IndyMac's likely buyers: Still no official word on the failed Pasadena bank, but the feds seem ready to sell the place to a consortium of private equity and hedge fund firms led by a couple of ex-Goldman guys (lots of players might help explain the delay). From the NYT:
The proposed deal is unusual because it is one of the first transactions involving unregulated private equity firms acquiring a bank holding company. Federal regulators have been locked in a heated battle throughout the credit crisis as banks continued to fail and private equity firms initially came to the rescue, but then backed off because of regulatory concerns.
Recession-proof Hollywood: Well, at least judging from the holiday box office. Fox's "Marley & Me" topped the other openers, with $51.7 million, but lots of movies did well. Total grosses for the year are still down almost 1 percent. (Variety)

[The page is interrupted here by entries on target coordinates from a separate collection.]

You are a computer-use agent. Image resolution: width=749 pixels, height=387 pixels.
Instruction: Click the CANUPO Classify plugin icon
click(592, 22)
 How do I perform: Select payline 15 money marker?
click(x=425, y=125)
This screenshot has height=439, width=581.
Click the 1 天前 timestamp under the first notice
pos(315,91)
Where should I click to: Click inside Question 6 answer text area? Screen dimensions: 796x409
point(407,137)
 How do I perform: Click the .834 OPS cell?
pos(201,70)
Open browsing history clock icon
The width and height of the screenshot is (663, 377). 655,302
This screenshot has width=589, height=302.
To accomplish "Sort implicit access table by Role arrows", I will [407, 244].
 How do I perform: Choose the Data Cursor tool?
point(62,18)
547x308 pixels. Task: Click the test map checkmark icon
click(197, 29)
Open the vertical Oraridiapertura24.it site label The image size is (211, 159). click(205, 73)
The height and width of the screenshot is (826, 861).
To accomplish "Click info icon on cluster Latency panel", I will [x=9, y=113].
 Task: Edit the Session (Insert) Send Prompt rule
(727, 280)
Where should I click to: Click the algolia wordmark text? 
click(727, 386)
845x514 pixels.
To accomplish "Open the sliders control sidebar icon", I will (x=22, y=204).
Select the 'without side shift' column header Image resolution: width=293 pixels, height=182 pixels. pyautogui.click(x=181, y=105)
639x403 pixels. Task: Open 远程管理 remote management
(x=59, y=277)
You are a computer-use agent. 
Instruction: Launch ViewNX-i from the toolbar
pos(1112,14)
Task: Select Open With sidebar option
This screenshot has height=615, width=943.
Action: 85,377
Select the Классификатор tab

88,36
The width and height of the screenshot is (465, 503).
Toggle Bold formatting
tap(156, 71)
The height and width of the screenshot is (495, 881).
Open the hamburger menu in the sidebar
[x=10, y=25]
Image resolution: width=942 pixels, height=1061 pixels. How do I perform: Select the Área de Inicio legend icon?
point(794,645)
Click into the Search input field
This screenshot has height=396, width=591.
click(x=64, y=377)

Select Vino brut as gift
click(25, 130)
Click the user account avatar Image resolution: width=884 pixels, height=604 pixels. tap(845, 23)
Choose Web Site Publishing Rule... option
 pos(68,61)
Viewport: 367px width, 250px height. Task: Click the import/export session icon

Madonna tops: Thanks to her "Sticky and Sweet" tour, the Material Girl was the No. 1 concert performer in North America in 2008, with $105 million in ticket sales, according to Pollstar. No. 2 on Pollstar's list is Celine Dion, who earned $94 million. (LAT)
State goes after businesses: California tax officials are asking doctors, beauty salons, insurance agents and other service providers to pay any back taxes on their out-of-state purchases for the last three years. Ignore the warning and it could lead to an audit. From the LAT:
Californians know all too well about sales taxes they pay almost every day on purchases. But less known is the "use tax" that the state requires consumers to pay on goods bought out of state. California consumers, both individuals and businesses, must pay a use tax if they buy something in another state and if the seller does not collect a sales tax on the purchase. The use tax -- the same amount as the sales tax -- ranges from 7.25% to 9.25% depending on where the buyer lives.